Social networks like Facebook, Twitter, and LinkedIn tolerate each other. From LinkedIn, I can post messages to my LinkedIn and my Twitter networks. With the Seesmic app, I can post messages to Facebook and Twitter. Sometimes I post a message on only one network; it depends on the tone and content of the message.

The best place for a social network is the center of a person's attention. (This is a game of attention, after all.) Twitter's move pushes me out of Twitter and encourages me to spend more time in LinkedIn, sending messages to LinkedIn and occasionally Twitter. The odds of me sending a Twitter-only message are less than before.

And that's why I think it was a mistake for Twitter.

Wednesday, June 8, 2011

The tweet is more powerful than the sword

People are surprised that companies respond quickly to complaints and questions posted to them on Twitter.

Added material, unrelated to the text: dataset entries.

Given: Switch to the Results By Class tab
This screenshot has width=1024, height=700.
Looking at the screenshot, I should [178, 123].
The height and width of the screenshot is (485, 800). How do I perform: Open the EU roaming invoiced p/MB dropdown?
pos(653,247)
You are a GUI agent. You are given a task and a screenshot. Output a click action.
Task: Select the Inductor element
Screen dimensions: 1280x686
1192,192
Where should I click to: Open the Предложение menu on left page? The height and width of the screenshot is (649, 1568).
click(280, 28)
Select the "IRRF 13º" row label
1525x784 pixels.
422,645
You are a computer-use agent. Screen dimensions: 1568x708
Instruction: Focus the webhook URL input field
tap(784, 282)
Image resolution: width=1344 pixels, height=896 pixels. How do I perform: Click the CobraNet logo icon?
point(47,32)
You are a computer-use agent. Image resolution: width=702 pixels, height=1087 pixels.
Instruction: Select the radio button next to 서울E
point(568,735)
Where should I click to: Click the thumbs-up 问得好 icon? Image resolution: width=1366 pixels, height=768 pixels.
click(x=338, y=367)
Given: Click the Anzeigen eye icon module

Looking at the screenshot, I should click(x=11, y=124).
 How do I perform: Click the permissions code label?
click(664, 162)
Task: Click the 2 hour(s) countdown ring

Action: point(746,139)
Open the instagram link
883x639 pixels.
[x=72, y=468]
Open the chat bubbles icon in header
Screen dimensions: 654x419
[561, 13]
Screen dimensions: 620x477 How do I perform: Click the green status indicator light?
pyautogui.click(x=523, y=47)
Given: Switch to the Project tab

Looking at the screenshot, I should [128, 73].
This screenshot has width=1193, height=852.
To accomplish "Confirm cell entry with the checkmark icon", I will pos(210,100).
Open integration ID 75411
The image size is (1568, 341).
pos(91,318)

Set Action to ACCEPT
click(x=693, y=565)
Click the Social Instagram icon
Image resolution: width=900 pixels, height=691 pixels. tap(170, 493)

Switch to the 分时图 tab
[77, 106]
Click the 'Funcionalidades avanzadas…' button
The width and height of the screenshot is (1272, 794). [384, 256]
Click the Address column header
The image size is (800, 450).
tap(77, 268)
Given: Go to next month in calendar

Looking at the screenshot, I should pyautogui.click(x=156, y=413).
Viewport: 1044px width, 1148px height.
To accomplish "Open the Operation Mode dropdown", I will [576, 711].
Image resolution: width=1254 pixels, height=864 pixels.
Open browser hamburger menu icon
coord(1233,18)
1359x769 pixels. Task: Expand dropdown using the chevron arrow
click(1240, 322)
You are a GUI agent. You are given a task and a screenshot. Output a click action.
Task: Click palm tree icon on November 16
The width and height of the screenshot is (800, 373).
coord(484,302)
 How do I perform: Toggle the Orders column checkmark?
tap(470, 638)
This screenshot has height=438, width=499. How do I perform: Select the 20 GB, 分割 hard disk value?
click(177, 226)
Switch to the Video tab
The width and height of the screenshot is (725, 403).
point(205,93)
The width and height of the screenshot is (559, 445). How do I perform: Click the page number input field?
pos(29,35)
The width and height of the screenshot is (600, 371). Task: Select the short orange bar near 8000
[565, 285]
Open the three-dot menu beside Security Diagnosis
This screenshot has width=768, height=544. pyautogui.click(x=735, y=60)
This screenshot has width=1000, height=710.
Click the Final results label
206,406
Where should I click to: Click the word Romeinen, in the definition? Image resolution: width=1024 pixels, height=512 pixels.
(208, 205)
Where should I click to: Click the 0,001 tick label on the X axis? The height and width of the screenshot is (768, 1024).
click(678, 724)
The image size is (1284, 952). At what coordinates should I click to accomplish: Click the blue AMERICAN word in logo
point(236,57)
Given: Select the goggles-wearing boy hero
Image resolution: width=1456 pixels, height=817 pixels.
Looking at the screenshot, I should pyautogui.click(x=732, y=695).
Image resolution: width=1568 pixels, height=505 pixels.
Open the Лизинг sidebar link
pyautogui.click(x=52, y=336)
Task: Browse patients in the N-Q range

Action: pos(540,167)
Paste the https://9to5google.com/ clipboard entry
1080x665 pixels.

I find the rapid response predictable, once you think about it.

E-mails are, for the most part, one-to-one messages. A complaint e-mail especially so. I'm not going to CC: friends on a complaint e-mail to my bank, or my insurance company, because that simply loads their inboxes with clutter. An e-mail is a private conversation between you and the company. The company can delay response or ignore it completely at practically no cost.

Tweets, on the other hand, are a one-to-many message. They are not a letter to a friend (or business) but are published to many people. They are viewed by one's followers, and some people have hundreds of thousands of followers.

If Twitter were that simple, then companies could evaluate the importance of the Tweeter and answer only those tweets from users with large followings.

But it's more complex. All tweets are part of the TwitterStream, and anyone can look at any message (just about). I recently tweeted about my bank and used a hashtag to identify them. The bank was not following me (and is still not following me, from what I can tell) but they found the message anyway, and responded. Tweets are public postings, messages published to potentially the entire world. Tweets with hashtags are advertisements, not approved by the marketing department.

With messages going out to the globe, a company has no choice but to respond, and respond quickly. If they don't, the next tweet might just be "hey, #companyX ignored my tweet. is anyone home?", which translates to more negative advertising.

I think every company, organization, and government office should be watching the TwitterStream for messages about themselves. You want to know what people are saying about you.